4.5. Effects of Environmental Conditions
While the effects of adverse weather conditions on ToF sensors were not studied in diverse driving conditions, preliminary tests and literature analysis were carried out to determine the limitations of ToF sensors. From qualitative observations, it was deduced that Pmd Pico Monstar ToF sensors were more susceptible to strong sunlight compared to Basler Blaze 101 sensors, which, in addition to their lower working range, proved to be poorly suited for outdoor use. Basler Blaze 101 ToF sensors, while still affected by direct sunlight, showed a much lower reduction in usable measurement points compared to indoor lighting (a 2–6% drop depending on the Sun’s orientation), and nighttime conditions. Tests in direct sunlight (from the front and back of the sensor) showed that while the quality of the measurement point clouds was reduced in the sunlight, pedestrians could still be recognized, as depicted in
Figure 16.
Additionally, the distance from the sensor and surface material reflectivity played a more significant role, which should be explored further. Regarding other adverse weather conditions, the performance of LIDAR and ToF sensors is similar in foggy conditions due to similar sensor wavelengths [
77]. Although this was not specifically tested and should be addressed in future work, due to the limited working range, there is a reason to believe that ToF sensor performance should not suffer in foggy and rainy conditions.
5. Discussion
In this work, we implement and analyze the potential advantages of a distributed ToF sensor system for close-range blind zone monitoring. While ToF sensors offer benefits in certain scenarios, their advantage over modern scanning and solid-state LiDAR is less evident in other use cases. Taking cost as a key consideration, mid-range scanning LiDAR systems, such as those from Ouster, range between €15,000 and 20,000, which is significantly higher than a single Basler ToF sensor at approximately €1500. However, when scaling to a seven-sensor ToF system, the cost difference narrows, making the financial advantage less pronounced. Expanding an existing LiDAR setup with additional ToF sensors would further increase costs.

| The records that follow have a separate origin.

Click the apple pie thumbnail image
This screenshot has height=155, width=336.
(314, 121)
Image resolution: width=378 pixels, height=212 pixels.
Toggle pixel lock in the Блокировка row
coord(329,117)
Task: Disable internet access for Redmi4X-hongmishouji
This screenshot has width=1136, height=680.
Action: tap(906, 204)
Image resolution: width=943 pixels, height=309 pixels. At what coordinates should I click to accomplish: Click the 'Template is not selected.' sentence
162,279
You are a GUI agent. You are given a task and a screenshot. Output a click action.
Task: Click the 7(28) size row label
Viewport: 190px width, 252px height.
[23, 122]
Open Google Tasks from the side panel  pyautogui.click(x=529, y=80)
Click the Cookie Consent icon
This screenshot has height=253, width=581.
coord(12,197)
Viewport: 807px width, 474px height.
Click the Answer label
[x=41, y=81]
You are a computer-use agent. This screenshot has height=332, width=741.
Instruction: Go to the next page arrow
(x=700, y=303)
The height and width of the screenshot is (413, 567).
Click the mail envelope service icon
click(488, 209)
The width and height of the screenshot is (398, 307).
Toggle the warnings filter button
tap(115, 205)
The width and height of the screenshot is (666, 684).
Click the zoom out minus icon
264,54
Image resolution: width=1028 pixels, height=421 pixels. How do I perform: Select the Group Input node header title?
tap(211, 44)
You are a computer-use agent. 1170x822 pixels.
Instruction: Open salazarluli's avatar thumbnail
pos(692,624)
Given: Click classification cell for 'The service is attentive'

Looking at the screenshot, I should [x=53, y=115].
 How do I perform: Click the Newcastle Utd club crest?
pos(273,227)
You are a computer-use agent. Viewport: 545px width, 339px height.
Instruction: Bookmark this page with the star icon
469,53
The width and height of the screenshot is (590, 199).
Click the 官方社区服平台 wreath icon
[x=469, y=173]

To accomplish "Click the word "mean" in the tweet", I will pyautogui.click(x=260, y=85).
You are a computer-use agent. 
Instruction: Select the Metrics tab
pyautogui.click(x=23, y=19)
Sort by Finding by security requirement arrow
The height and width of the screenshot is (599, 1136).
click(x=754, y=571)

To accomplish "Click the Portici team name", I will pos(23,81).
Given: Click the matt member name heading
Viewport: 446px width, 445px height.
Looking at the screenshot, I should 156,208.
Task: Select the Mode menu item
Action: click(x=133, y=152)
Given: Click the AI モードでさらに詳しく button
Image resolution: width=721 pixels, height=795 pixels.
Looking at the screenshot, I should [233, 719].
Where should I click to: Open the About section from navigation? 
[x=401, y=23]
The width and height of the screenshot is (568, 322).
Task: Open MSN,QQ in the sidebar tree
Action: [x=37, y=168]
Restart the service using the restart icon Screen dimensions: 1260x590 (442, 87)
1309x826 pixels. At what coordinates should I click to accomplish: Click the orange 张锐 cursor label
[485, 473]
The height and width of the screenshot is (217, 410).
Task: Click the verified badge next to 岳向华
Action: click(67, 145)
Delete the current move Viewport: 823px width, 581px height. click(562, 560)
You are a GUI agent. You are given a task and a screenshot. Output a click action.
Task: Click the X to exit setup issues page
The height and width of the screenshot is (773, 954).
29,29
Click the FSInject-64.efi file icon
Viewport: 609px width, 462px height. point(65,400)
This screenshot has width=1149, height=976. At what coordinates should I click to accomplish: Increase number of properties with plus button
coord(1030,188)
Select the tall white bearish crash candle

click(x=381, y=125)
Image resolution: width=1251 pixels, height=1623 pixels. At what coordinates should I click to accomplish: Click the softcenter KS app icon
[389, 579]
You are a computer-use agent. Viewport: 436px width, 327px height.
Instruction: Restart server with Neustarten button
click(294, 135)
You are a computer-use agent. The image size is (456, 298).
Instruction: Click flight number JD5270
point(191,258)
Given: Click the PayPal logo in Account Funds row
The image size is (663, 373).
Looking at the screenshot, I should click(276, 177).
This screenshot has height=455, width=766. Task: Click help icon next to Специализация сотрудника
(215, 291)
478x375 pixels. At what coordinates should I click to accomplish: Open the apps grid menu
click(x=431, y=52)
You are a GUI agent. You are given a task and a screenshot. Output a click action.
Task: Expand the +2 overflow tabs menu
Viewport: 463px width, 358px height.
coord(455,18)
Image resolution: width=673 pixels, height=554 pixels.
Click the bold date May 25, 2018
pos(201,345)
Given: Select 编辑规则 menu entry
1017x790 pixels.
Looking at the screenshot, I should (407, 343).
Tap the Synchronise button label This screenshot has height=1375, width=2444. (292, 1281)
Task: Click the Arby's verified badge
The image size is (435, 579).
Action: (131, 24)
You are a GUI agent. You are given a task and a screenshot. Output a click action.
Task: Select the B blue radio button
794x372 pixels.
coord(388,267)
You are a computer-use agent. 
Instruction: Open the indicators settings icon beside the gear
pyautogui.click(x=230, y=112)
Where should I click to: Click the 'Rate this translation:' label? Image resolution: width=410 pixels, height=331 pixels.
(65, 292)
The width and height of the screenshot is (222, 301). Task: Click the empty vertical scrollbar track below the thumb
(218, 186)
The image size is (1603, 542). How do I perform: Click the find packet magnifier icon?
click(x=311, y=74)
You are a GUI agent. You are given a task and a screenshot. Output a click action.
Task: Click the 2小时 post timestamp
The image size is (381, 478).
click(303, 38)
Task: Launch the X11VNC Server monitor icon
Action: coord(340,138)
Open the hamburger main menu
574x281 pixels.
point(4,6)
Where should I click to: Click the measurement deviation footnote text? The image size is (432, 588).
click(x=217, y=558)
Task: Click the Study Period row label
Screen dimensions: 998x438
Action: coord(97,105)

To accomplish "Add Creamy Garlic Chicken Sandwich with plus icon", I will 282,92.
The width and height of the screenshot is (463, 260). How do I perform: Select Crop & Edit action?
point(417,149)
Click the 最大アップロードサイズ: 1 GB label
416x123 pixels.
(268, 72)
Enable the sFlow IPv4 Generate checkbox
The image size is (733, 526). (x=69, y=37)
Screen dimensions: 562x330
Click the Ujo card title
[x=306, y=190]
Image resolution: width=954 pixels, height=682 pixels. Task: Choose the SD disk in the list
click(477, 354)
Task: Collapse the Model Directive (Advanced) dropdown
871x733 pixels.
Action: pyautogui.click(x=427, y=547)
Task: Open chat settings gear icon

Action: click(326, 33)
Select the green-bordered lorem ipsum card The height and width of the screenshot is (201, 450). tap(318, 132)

On the other hand, emerging solid-state LiDAR technologies, priced between €2000 and 5000, are more cost-effective than mechanical LiDAR while sharing some of ToF’s advantages, such as ease of mass production and integration. Both solid-state and mechanical LiDAR offer excellent range (~150–200 m) and angular resolution (~0.3°), while ToF cameras excel with higher angular resolution (~0.1°) at a much shorter working range (<10 m). Given these factors, a hybrid modular system that combines solid-state LiDAR and ToF sensors could offer a more cost-efficient and flexible solution for mass production. The acquisition system demonstrated in this work is adaptable to different sensor technologies, allowing for future upgrades to more advanced sensors as they become available and affordable.
6. Conclusions
The flexible software architecture presented in this paper demonstrates adaptation to different distributed ToF sensor configurations. The system combines a hardware triggering scheme, 3D point cloud registration with a continuous fidelity check, probabilistic occupancy grid mapping, SNN-based object detection, and runtime execution monitoring. Notably, by integrating up to seven cameras, the system scales effortlessly, preserving low average latency (<107 ms acquisition, <40 ms fusion, 29 ms inference, and 39 ms real-time visualization).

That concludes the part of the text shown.